→ EXERCISE BRIEF:
Please retype all the data below exactly, line for line.

→ STUDY MATERIAL:
-- Opening Marker --

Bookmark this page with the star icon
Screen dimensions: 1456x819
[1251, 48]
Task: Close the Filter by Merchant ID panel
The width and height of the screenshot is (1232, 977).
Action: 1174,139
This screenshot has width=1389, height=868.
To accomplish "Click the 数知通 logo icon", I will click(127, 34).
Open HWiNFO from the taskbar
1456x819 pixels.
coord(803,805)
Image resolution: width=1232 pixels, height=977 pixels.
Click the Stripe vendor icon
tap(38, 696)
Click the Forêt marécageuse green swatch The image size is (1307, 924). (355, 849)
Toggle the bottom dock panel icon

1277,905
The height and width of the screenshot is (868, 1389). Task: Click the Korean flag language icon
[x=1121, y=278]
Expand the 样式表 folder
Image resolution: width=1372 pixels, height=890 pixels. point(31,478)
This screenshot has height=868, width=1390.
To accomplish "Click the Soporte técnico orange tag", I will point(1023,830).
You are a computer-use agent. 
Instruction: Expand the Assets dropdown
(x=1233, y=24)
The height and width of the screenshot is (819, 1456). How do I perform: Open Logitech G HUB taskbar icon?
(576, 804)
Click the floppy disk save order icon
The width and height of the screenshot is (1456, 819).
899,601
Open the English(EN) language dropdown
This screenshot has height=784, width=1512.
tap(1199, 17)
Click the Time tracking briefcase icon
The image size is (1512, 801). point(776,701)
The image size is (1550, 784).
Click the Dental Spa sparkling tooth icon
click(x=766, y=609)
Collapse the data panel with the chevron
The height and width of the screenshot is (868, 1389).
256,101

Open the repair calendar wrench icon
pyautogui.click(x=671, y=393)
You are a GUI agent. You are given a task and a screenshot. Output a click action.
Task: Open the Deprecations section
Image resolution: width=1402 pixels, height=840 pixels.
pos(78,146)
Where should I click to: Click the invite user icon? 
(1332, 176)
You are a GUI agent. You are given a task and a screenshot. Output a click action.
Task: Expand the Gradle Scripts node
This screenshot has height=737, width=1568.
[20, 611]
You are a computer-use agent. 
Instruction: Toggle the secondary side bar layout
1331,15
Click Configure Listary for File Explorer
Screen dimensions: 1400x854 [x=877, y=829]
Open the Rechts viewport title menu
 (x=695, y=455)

-- Closing Marker --

→ PROBLEM SOLUTION:
Bookmark this page with the star icon
Screen dimensions: 1456x819
[1251, 48]
Task: Close the Filter by Merchant ID panel
The width and height of the screenshot is (1232, 977).
Action: 1174,139
This screenshot has width=1389, height=868.
To accomplish "Click the 数知通 logo icon", I will click(127, 34).
Open HWiNFO from the taskbar
1456x819 pixels.
coord(803,805)
Image resolution: width=1232 pixels, height=977 pixels.
Click the Stripe vendor icon
tap(38, 696)
Click the Forêt marécageuse green swatch The image size is (1307, 924). (355, 849)
Toggle the bottom dock panel icon

1277,905
The height and width of the screenshot is (868, 1389). Task: Click the Korean flag language icon
[x=1121, y=278]
Expand the 样式表 folder
Image resolution: width=1372 pixels, height=890 pixels. point(31,478)
This screenshot has height=868, width=1390.
To accomplish "Click the Soporte técnico orange tag", I will point(1023,830).
You are a computer-use agent. 
Instruction: Expand the Assets dropdown
(x=1233, y=24)
The height and width of the screenshot is (819, 1456). How do I perform: Open Logitech G HUB taskbar icon?
(576, 804)
Click the floppy disk save order icon
The width and height of the screenshot is (1456, 819).
899,601
Open the English(EN) language dropdown
This screenshot has height=784, width=1512.
tap(1199, 17)
Click the Time tracking briefcase icon
The image size is (1512, 801). point(776,701)
The image size is (1550, 784).
Click the Dental Spa sparkling tooth icon
click(x=766, y=609)
Collapse the data panel with the chevron
The height and width of the screenshot is (868, 1389).
256,101

Open the repair calendar wrench icon
pyautogui.click(x=671, y=393)
You are a GUI agent. You are given a task and a screenshot. Output a click action.
Task: Open the Deprecations section
Image resolution: width=1402 pixels, height=840 pixels.
pos(78,146)
Where should I click to: Click the invite user icon? 
(1332, 176)
You are a GUI agent. You are given a task and a screenshot. Output a click action.
Task: Expand the Gradle Scripts node
This screenshot has height=737, width=1568.
[20, 611]
You are a computer-use agent. 
Instruction: Toggle the secondary side bar layout
1331,15
Click Configure Listary for File Explorer
Screen dimensions: 1400x854 [x=877, y=829]
Open the Rechts viewport title menu
 (x=695, y=455)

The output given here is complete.